TAREFA:
Liste todos os temas das imagens de Isabel que, segundo o texto apresentado abaixo, poderiam pertencer a qualquer lugar e a qualquer tempo.

TEXTO APRESENTADO:
____
Reverberando esta mesma substância, as curvas e contracurvas da imagem de textura resensibilizada do edifício Copan ecoam o vazio e o silêncio de um canteiro de obras abandonado, e, neste sentido, esta imagem dialoga à distância com as alegorias ocupacionais do artista russo Ilya Kabakov que exploram, de modo melancólico e memorial, a jornada perdida da sociedade soviética no século XX. No entanto, Isabel difere desta referência em conteúdo e quantidade de questões levantadas, além do fato de suas imagens não estarem de forma alguma submetidas a uma restrição cartográfica ou cultural que possa estabelecer uma noção de território ou nacionalidade. Pelo contrário, a passeata, a torcida, a nuvem, a favela, a bolsa de valores ou o edifício residencial poderiam pertencer a qualquer lugar e a qualquer tempo, o que nos permite novas possibilidades de leitura.Ao transitarmos entre o fim de uma imagem e o início de uma outra, permanece, pela via fenomenológica, a impressão das noções de acúmulo e de atualização.
____
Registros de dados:
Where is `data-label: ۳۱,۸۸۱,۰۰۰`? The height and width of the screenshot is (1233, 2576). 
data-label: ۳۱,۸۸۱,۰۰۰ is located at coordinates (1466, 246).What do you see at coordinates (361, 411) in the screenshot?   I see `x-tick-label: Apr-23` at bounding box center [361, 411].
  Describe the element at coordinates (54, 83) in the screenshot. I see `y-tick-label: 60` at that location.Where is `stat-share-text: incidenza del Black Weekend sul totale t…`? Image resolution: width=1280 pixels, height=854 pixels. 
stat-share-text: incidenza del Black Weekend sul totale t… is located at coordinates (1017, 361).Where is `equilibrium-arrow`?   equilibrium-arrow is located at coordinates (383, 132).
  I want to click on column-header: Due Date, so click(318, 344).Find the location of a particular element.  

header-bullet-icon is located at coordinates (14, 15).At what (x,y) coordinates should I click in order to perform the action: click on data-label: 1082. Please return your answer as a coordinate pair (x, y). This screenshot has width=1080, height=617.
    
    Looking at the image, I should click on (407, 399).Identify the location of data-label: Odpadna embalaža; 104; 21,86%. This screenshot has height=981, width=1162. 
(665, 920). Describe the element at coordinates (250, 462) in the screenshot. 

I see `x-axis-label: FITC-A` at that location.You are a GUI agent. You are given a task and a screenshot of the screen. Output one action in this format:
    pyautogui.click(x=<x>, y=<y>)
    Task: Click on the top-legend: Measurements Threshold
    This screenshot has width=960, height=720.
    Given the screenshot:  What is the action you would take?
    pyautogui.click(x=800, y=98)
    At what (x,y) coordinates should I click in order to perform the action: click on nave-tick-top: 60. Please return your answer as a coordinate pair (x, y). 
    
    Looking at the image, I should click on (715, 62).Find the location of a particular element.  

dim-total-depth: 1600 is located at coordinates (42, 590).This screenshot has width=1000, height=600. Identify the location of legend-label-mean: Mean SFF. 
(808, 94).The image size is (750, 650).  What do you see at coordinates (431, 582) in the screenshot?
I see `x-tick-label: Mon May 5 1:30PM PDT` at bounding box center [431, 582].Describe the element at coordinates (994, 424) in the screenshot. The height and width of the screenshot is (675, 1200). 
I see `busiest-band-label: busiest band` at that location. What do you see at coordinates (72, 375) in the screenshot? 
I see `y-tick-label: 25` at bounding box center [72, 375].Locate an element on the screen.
____
RESULTADO DO EXERCÍCIO:
A passeata, a torcida, a nuvem, a favela, a bolsa de valores e o edifício residencial.